On Thu, Apr 28, 2011 at 04:39:59PM +0200, Arnd Bergmann wrote:
On Thursday 28 April 2011, Russell King - ARM Linux wrote:
On Thu, Apr 28, 2011 at 04:29:52PM +0200, Arnd Bergmann wrote:
Given that people still want to have an interface that does what I though this one did, I guess we have two options:
- Kill off dma_cache_sync and replace it with calls to dma_sync_* so we can start using dma_alloc_noncoherent on ARM
I don't think this is an option as dma_sync_*() is part of the streaming DMA mapping API (dma_map_*) which participates in the idea of buffer ownership, which the noncoherent API doesn't appear to.
I thought the problem was in fact that the noncoherent API cannot be implemented on architectures like ARM specifically because there is no concept of buffer ownership. The obvious way to fix that would be to redefine the API. What am I missing?

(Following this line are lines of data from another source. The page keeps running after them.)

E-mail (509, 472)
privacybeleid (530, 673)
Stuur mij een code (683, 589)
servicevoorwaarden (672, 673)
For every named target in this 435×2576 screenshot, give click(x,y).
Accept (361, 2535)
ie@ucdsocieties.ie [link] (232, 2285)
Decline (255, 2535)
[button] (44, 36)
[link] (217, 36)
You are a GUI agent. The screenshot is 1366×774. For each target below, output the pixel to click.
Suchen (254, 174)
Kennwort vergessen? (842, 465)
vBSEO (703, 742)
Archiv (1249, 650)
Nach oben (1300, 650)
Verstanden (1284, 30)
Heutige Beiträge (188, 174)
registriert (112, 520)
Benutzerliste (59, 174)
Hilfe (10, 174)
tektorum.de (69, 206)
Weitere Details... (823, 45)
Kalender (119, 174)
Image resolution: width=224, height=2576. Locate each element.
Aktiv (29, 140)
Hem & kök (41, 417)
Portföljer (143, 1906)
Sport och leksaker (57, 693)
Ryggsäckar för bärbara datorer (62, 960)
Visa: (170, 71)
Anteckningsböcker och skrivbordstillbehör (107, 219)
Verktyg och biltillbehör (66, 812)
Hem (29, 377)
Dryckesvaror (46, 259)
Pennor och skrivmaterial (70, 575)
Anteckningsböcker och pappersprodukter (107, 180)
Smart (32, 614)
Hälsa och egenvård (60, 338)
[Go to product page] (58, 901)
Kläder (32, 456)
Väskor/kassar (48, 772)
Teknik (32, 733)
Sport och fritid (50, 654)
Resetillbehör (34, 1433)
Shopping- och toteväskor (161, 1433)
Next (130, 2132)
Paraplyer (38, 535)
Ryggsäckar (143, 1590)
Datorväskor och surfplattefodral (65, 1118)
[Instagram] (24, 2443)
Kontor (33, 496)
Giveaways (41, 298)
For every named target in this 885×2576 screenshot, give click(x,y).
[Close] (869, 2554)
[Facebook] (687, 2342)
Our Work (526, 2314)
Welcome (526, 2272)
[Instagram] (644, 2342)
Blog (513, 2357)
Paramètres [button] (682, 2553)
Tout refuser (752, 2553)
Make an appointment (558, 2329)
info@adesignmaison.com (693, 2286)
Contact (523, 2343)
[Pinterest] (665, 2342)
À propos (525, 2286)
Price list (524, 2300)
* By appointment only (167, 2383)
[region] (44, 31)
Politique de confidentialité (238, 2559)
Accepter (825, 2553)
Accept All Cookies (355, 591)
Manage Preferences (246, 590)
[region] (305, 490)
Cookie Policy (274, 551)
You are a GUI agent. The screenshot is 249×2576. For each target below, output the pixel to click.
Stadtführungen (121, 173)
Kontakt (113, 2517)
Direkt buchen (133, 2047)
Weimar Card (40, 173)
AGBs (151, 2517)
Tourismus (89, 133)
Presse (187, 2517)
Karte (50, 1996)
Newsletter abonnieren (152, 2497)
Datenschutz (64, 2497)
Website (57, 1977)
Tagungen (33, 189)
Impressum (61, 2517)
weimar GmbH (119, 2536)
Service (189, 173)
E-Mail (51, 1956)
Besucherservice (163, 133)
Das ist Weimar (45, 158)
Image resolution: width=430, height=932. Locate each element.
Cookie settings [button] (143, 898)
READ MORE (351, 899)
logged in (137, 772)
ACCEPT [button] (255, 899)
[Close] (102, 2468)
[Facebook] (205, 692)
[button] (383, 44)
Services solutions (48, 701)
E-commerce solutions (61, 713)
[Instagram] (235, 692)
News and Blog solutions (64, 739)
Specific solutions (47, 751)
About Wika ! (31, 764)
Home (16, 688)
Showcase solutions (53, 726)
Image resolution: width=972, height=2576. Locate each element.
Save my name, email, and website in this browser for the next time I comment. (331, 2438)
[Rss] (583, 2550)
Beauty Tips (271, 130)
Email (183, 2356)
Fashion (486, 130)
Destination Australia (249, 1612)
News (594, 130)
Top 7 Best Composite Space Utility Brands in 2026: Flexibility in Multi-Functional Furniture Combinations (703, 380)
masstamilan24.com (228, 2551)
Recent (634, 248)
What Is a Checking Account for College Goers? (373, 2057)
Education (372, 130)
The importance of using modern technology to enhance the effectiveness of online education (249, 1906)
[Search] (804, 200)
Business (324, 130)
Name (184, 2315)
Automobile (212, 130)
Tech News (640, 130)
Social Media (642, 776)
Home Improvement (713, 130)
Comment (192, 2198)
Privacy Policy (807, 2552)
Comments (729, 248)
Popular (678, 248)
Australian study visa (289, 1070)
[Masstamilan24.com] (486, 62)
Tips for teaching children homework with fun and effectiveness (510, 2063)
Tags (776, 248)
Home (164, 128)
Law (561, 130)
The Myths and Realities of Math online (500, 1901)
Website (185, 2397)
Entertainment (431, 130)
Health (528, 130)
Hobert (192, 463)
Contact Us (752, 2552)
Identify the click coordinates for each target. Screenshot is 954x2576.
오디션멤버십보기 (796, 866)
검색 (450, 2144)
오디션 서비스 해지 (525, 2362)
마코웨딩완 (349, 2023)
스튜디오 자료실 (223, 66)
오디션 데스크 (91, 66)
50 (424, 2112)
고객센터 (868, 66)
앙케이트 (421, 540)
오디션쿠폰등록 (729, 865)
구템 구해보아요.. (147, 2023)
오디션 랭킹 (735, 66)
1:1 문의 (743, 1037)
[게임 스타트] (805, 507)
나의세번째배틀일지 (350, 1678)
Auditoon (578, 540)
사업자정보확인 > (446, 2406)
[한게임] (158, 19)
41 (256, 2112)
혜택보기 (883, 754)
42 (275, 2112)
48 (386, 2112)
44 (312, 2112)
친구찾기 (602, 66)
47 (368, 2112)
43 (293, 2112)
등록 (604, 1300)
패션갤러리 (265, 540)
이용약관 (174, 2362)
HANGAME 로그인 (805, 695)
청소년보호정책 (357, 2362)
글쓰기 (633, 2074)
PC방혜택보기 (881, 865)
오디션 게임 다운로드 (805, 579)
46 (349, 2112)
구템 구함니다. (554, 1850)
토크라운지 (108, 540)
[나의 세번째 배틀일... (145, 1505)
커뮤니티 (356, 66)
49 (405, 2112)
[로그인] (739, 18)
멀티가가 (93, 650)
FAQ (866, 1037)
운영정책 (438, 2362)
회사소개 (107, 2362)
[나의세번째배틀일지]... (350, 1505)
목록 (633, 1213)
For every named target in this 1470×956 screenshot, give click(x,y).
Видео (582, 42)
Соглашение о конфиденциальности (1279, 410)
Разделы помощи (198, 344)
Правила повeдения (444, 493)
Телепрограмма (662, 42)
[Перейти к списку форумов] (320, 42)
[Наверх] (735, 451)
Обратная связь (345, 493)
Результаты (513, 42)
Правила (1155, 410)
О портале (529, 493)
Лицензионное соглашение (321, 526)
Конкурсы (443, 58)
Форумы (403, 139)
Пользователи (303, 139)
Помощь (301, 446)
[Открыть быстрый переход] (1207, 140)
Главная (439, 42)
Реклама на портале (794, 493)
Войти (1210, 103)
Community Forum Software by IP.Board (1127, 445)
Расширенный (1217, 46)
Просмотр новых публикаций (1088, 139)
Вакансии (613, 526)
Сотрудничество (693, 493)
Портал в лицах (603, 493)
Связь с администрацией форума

You are partially correct. With the streaming interface, we're fairly strict with the buffer ownership stuff, as the most effective way to implement it across all our CPUs is to deal with the mapping, sync and unmapping in terms of buffers being passed from CPU control to DMA device control and back again.
With the noncoherent interface, there is less of a buffer ownership idea. For instance, to read from a noncoherent buffer, the following is required (in order, I'm not considering the effects of weakly ordered stuff):
/* dma happens, signalled complete */ dma_cache_invalidate(buffer, size); /* cpu can now see up to date data */ message = *buffer;
Unlike the streaming API, we don't need to hand the buffer back to the device before the CPU can repeat the above code sequence.
If we want to write to a noncoherent buffer, then we need:
*buffer = value; dma_cache_writeback(buffer, size); /* dma can only now see new value */
and again, the same thing applies.
There is an additional problem lurking in amongst this though - a buffer which is both read and written by the CPU has to be extremely careful of cache writebacks - this for instance would not be legal:
*buffer = value; ... /* dma from device */ dma_cache_invalidate(buffer, size); message = *buffer;
as it is not predictable whether we'll see 'value' or the DMA data - that depends on the relative ordering of the DMA writing to RAM vs the cache eviction of the CPU write.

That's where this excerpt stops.